Paramhansa Yogananda lo spiegò in questo modo: «imparare ad amare i nostri famigliari, è semplicemente un allenarsi ad espandere la nostra coscienza. È una pratica preliminare per imparare ad amare gli altri come amiamo i nostri famigliari, che pensiamo siano parte di noi. Dobbiamo imparare a considerare famigliari ed estranei nello stesso modo, perché sono tutti figli di Dio. Vi ha affidato famigliari con cui allenarvi ad espandere la vostra coscienza. Quando il marito accudisce la moglie e la moglie accudisce il marito con il desiderio di rendere l’altra persona felice, la Coscienza Cristica, l’amorevole Coscienza Cosmica di Dio, che permea ogni atomo della creazione, ha iniziato ad esprimersi attraverso la loro coscienza. Ogni volta che fate qualcosa per qualcun altro, senza alcun motivo egoistico, siete entrati nella sfera della Coscienza Cristica.

Quando allineiamo il nostro cuore e la nostra mente con la coscienza espansa di un maestro, abbiamo una stella polare che ci guida. Se ci ricordassimo solamente di chiedere: «che cosa mi consigli?» la maggior parte dei problemi nella nostra vita, e specialmente nelle nostre relazioni, potrebbero essere evitati.
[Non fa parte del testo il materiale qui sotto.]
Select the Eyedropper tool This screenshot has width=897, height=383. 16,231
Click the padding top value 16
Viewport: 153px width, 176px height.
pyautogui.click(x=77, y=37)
Io e Devi abbiamo completato recentemente un corso di dieci classi, che abbiamo intitolato «Come Sviluppare Relazioni Armoniose». In esso, esploriamo le sfaccettature delle relazioni di ogni genere, personali e intime, cosi’ come altre, tipo amicizie e rapporti con colleghi.

Infine, tutte le relazioni sono espressioni della Coscienza Cristica, ma più siamo presi dai desideri, dai legami e dall’ego, più i conflitti nascono. Le emozioni umane, specialmente quelle negative, sono un labirinto senza uscita. L’unica vera soluzione è di innalzarci al di sopra delle mura limitanti dell’ego, fino ai cieli liberi della coscienza del Sé Superiore. Come? Ricordandoci di chiedere al maestro o a Dio «Che consa mi consigli di fare?»

Porre la domanda è solo una parte dell’immagine. Ascoltare per ricevere la Sua risposta, è l’altra. Dio non si intromette sul nostro libero arbitrio, perciò dobbiamo innanzitutto essere veramente pronti a ricevere il Suo consiglio. Poi dobbiamo permettere alla nostra mente e alle nostre emozioni di diventare inerte. Ci ama come fossimo Suoi, e sta aspettando che ci rivolgiamo a Lui. Quando lo facciamo, ci risponde con un sospiro lieve e amoroso.

La prossima volta che siete sul punto di discutere su un qualsiasi argomento, seguite l’esempio di Swami Kriyananda e dite, magari con un luccichio negli occhi: «lasciamo che sia Dio a decidere».